[ previous ] [ next ] [ threads ]
 From:  Gil Freund <gilf at sysnet dot co dot il>
 To:  m0n0wall at lists dot m0n0 dot ch
 Cc:  m0n0wall at lists dot m0n0 dot ch
 Subject:  Re: Failover to VPN
 Date:  Sun, 09 Apr 2006 22:53:52 +0300
Chris Buechler wrote:
> On 4/8/06, Gil Freund <gilf at sysnet dot co dot il> wrote:
>> We are having problems with our leased line, and were wondering if we can setup
>> a redundent VPN tunnel tunnel over the adsl lines.
> Yes.  you'll have to manually adjust your routing appropriately to
> direct the traffic over the tunnel.   (unless you can setup the router
> for the leased line to automatically route to the appropriate
> destination based on the status of leased line.  that's beyond the
> scope of this list though)

Thanks for the reply, but I am not sure I understand. The leased line and the
adsl line are on separate routers, so the fail over has to occur on the M0N0.

Should I setup two tunnels?
>> (This is assumeing the netscreen can do it.... If not a two m0n0wall config will
>> be just fine by me)
> Netscreen should be usable as an IPsec endpoint, but it might be
> easier and quicker to get it running with two m0n0walls.

Probably what I will do once the NS service contract runs out.

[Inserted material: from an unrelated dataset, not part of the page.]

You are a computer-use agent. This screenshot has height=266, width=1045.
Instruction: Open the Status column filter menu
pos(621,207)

> This is old documentation, and I know there are some inaccuracies, but
> it should get you up and running.  One main thing I'd suggest is to
> use main mode rather than aggressive as it suggests.
> http://doc.m0n0.ch/handbook/ipsec-tunnels.html

This is for one tunnel (which works fine, both with a Netscreen and PfSense). I
am having some difficulty understanding how to set two tunnels between the same
nets, using different routes.

> -Chris